## WHAT IS EXPECTED
An exact copy is required of every line from the one with "Share product on Facebook" through the end of the data below, and the pictures must stay out of it.

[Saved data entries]
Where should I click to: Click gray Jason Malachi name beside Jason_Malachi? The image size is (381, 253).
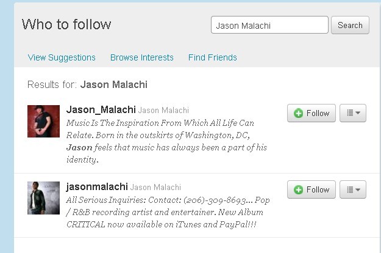(163, 111)
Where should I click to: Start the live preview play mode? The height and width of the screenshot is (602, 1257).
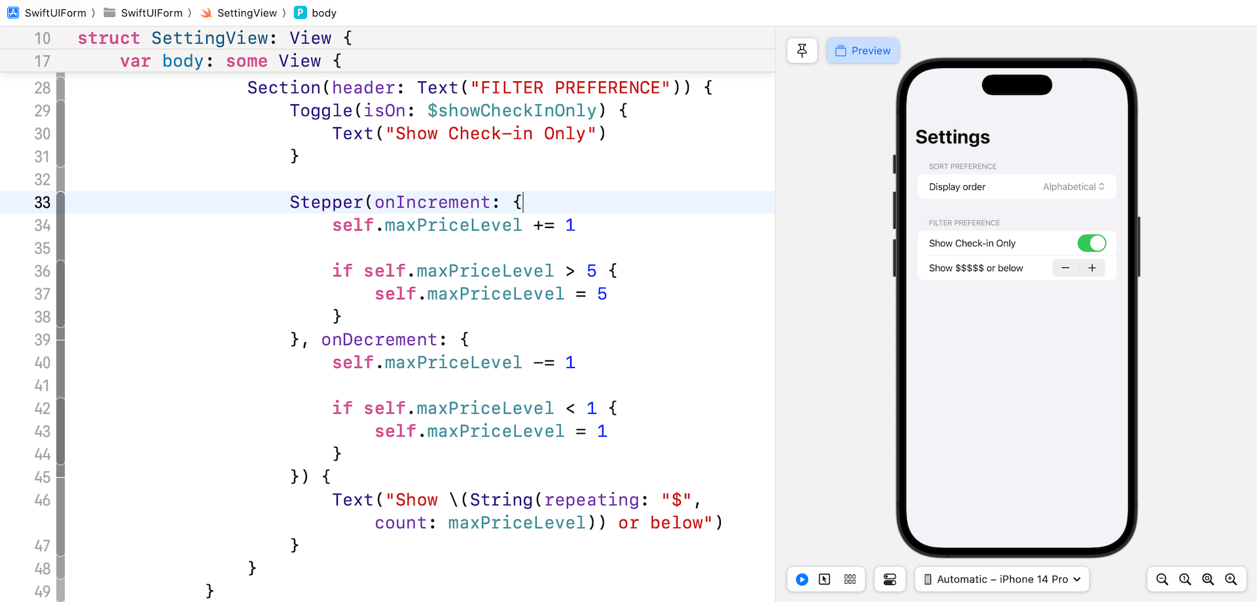(802, 579)
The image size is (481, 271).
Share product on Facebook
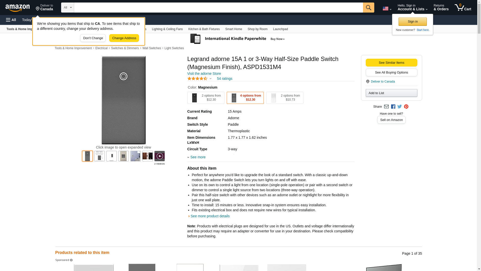pyautogui.click(x=393, y=107)
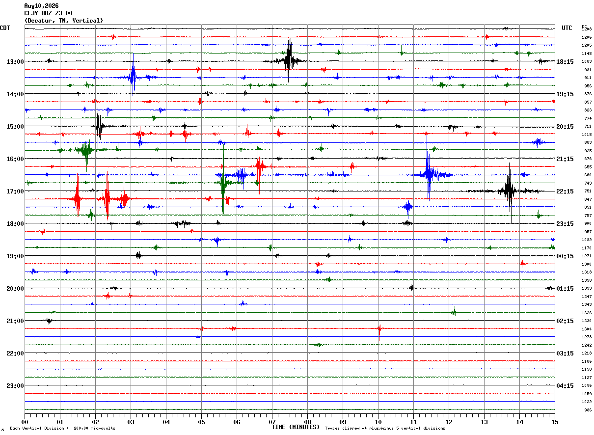
Task: Select the 07 minute tick label
Action: (272, 422)
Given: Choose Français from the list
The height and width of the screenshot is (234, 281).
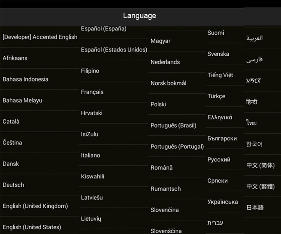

## EXPECTED OUTPUT
Share product on Facebook
pyautogui.click(x=393, y=107)
Task: Select the 07 minute tick label
Action: (272, 422)
Given: Choose Français from the list
The height and width of the screenshot is (234, 281).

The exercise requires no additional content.